I call these "default" because I make no changes to them in xorg.conf nor using the synclient tool. Perhaps some of them are being set by the synaptics driver after identifying my trackpad.

----------

## cboldt

I've never tried to duplicate the behavior you are seeking, but I noticed those "ClickFinger?" options, which seem to exist in order to do what you are trying to do.

Otherwise, I was just going to suggest maybe there is some "pressure" or "width" issue, to differentiate between 1, 2 and 3 finger contact.

Edit to add, whether you set them via a config file, or them being set by default, I would consider that "you have set" the ClickFinger? variables.  My first reaction when reading "not set" was that they weren't set.  I see from reading the output though, those variables are set.  So the problem appears to be the touchpad recognizing the difference between 1, 2 and 3 fingers being on the pad.

----------

## hypoon

Suppose that were true... the touchpad was incorrectly recognizing the number of fingers. I would expect it to send the *wrong* mouse button event in that case. What is actually happening, is it is sending the correct mouse button event, but also sending the left mouse button event as well. Why would it send two mouse button events instead of one?

----------

## cboldt

Try setting ClickFinger1=0 and enabling ClickPad.

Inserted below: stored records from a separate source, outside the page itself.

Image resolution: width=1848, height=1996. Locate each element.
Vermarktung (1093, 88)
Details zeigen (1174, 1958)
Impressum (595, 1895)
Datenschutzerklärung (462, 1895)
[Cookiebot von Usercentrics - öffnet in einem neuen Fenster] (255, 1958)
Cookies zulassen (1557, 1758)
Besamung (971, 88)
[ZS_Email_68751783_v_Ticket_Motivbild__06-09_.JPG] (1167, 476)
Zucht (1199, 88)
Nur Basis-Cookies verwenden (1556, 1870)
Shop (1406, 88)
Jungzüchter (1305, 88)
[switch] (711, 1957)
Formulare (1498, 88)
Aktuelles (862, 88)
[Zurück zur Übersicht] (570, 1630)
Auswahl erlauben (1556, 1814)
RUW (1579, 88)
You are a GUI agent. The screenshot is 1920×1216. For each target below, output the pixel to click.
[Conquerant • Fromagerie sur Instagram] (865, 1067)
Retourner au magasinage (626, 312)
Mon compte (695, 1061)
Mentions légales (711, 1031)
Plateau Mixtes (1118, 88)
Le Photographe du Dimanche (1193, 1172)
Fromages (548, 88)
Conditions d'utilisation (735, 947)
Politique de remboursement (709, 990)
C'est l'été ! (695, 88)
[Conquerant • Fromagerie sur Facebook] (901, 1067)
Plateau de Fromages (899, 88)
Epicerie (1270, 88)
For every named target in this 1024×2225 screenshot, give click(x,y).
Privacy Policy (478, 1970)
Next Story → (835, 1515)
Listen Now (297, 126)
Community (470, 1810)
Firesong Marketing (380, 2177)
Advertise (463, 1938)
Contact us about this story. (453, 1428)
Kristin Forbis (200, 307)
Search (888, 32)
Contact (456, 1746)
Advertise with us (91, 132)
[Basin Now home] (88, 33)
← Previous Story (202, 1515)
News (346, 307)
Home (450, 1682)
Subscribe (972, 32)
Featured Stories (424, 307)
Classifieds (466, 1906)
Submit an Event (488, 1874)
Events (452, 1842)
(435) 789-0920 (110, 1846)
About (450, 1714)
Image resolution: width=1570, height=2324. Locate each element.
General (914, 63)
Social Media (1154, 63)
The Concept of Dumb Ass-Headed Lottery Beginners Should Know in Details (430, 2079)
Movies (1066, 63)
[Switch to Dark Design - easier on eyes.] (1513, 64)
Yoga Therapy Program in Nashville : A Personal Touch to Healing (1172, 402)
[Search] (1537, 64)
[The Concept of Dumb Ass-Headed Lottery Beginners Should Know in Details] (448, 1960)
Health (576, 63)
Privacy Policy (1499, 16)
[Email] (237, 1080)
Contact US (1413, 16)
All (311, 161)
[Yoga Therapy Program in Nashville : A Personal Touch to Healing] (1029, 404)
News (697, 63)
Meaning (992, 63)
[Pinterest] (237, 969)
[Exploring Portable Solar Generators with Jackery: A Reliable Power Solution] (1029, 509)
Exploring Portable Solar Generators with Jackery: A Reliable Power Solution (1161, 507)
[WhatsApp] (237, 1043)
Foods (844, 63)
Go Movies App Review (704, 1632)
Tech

ClickPad would work for ClickFinger2 and ClickFinger3, but be disabled for 1 finger.  I'm not sure what the effect would be, and maybe you have tried that.  My thought is that if ClickFinger1=0, that the pad/button assembly will use the button only for the 1 finger events, and would use button+pad when 2 or 3 fingers are on the pad.

----------

## hypoon

Surprisingly (to me), setting ClickFinger1=0 appears to have no effect, regardless of whether ClickPad is set to 1 or 0.

----------

## cboldt

From `man synaptics`, I would think that ClickPad would have no effect on what you are trying to do, because I read "ClickPad" as enabling certain zones of the pad to emulate buttons.  Just saying, the man page is a mixed bag for help, and maybe you're stuck with tinkering.

I don't know if any of the window manager programs (KDE, Gnome, etc.) offer the sort of arrangement you are looking for, in their GUI mouse/trackpad configuration programs.  I'm not suggesting you take up KDE, Gnome or whatever, just that those configuration utilities might have the magic incantation for revising the effect of a real button click, depending on how many fingers are simultaneously on the pad.

I've never tried to do what you are after, so have no particular experience to offer.

----------

## hypoon

I don't think what I'm trying to accomplish is terribly unusual. In fact, I think it's supposed to be the default behavior. Users normally have to deliberately enable tap-to-click. Because of this, I'm not optimistic about trying random configuration utilities which may-or-may-not function properly without dozens of other Gnome or KDE packages which I really don't want to install (I run neither Gnome nor KDE).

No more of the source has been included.